下の提供された抜粋のうち、「いったどうなってる? あわてて、手近にいた空港職員とおぼしき制服姿の男性に」から「二階へ上がると・・確かに、成田空港と似たような形態の両替所が2ブロック。」までを、両端の語句も含めて一字も変えずに打ち直してください。

* [提供された抜粋]
◇ ◇ ◇ ◇ ◇

日本の空港とはまるっり異なる張り詰めた雰囲気に

いまさらながら〈コロナの怖さ〉を実感させられるひと膜だった。

 

それでも、チェックさえ済めば、あとは普段通り。

無事到着した荷物をピックアップし、入国ゲートをくぐる。

すでに時刻は夜の11時半近く。

まずはとにかく両替だ。

左側に並んでいる両替所に・・と思ったが、そこには壁があるだけ。

いったどうなってる? あわてて、手近にいた空港職員とおぼしき制服姿の男性に

「両替所はどこ?」と訊くと、ニッと笑って上を指差した。

どうやら2階(現在地は一階)にあるらしい。

フロア中央に設置された、そこだけオシャレなガラス張りのエレベーターに乗り込み

二階へ上がると・・確かに、成田空港と似たような形態の両替所が2ブロック。

深夜にもかかわらず、先に入国した観光客が数グループ並んでいた。

よし、ここで間違いなさそうだ。

最後尾に並ぶと、15分ほどで当座の現地通貨を手に入れることができた。

 

やれやれ、まずは一安心。

あとは、何が必要だったっけ・・

と考えながら、歩き出した目の前に、一人の若い男が立ちはだかる。

えっ、と思う間もなく「タクシー?」の声。

反射的に「イエス」と答えてしまうが

ここで「前もって料金を確認すべし」との注意を思い出し

ハバナ・シティ、ハウマッチ?」と訊くと、「サーティ(30)」の答え。

ネットなどで調べた金額と同じだったので、つい頷いてしまうと

それを「OK」と解釈したのか、すぐさま我々のスーツケースに手を伸ばし

空港ビルの外に向かって歩き出した。

・・え? あの、まだちょっと、水とか買っておきたいんだけど・・・

なんて細かい情報など伝えられないまま、あわあわしながら後をついて行く。

 

自動ドアを抜け、外に出た途端、温かく湿った空気に包まれる。

2月末とはいえ亜熱帯気候の土地。

夜でも気温は20度近くあり、気のせいかフルーツの匂いも漂ってくる。

◇ ◇ ◇ ◇ ◇

* [データ内容]
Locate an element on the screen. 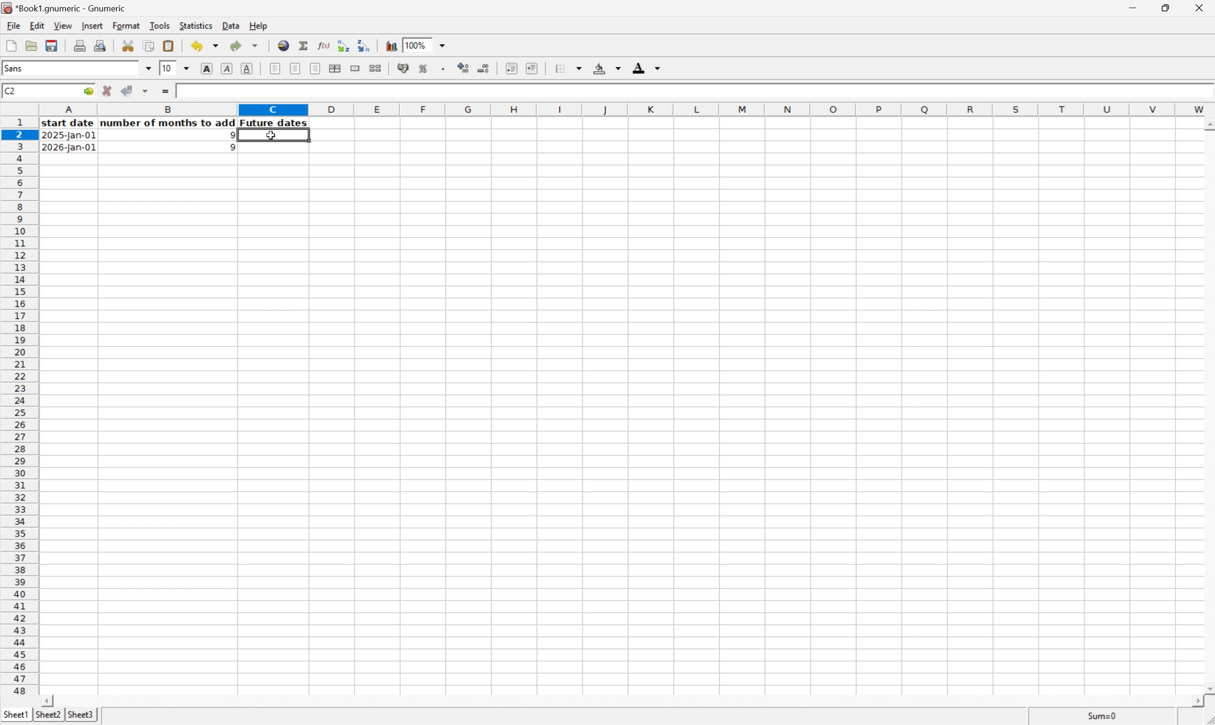 This screenshot has height=725, width=1215. Background is located at coordinates (607, 68).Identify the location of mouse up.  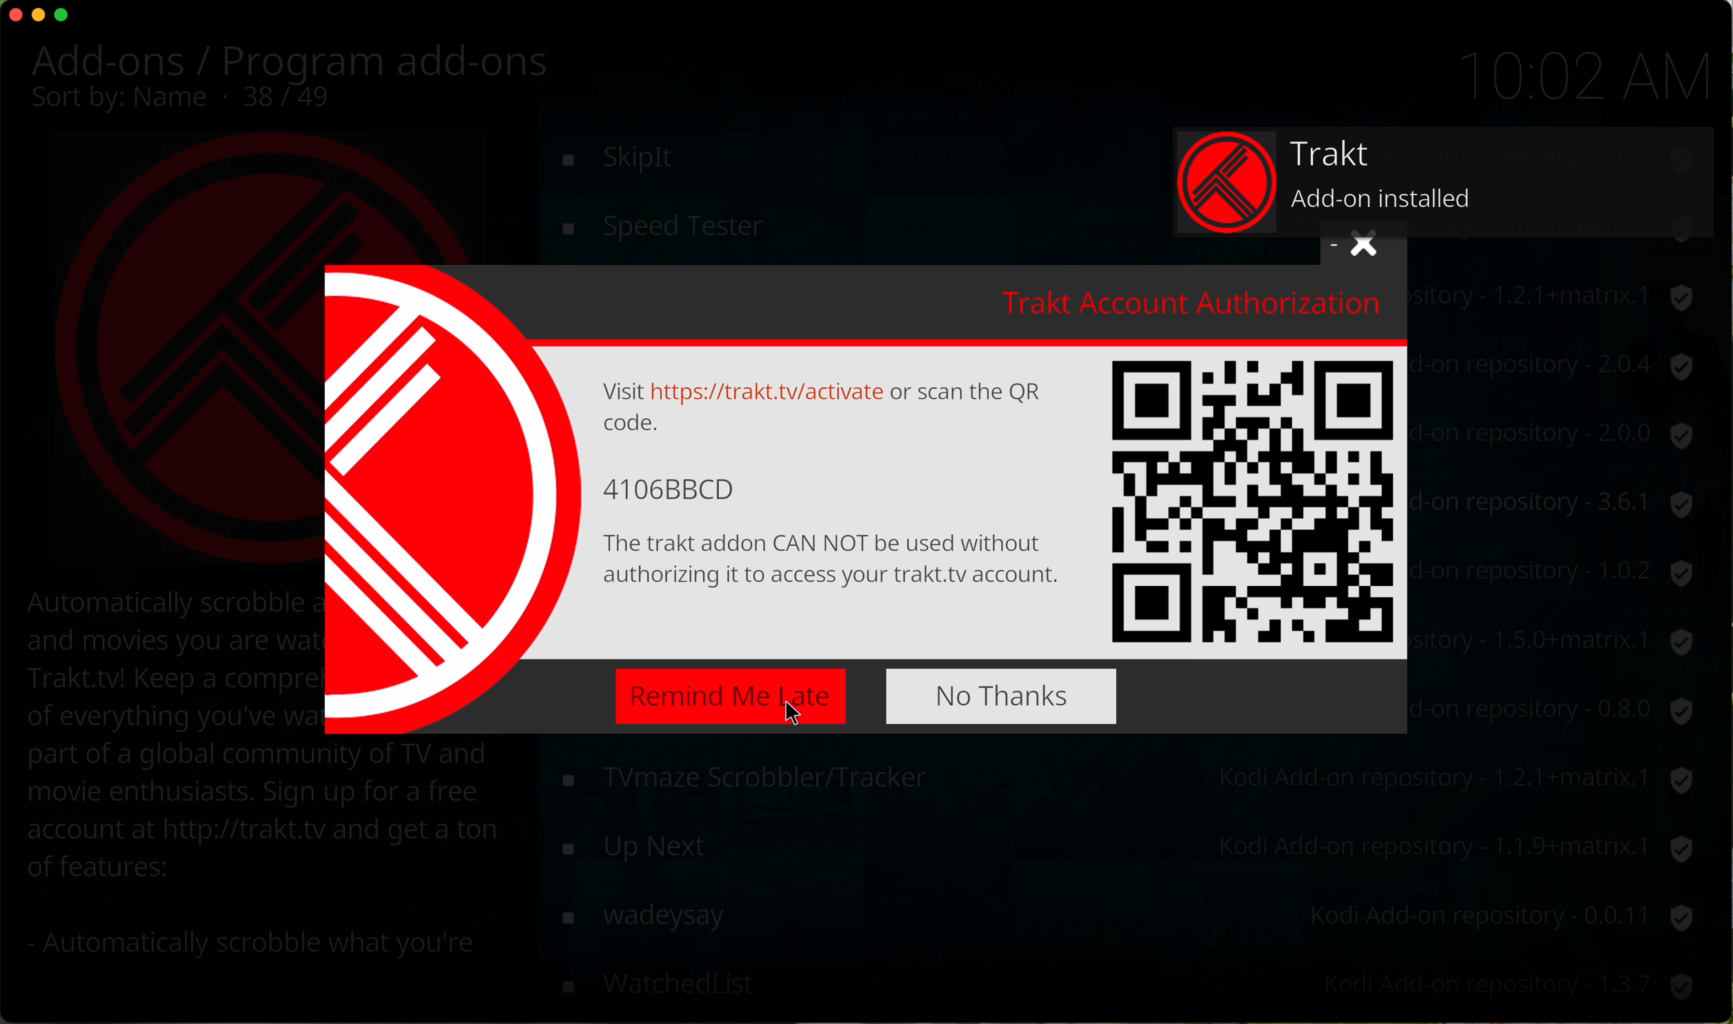
(1721, 899).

◇ ◇ ◇ ◇ ◇

* [課題の解答]
いったどうなってる? あわてて、手近にいた空港職員とおぼしき制服姿の男性に

「両替所はどこ?」と訊くと、ニッと笑って上を指差した。

どうやら2階(現在地は一階)にあるらしい。

フロア中央に設置された、そこだけオシャレなガラス張りのエレベーターに乗り込み

二階へ上がると・・確かに、成田空港と似たような形態の両替所が2ブロック。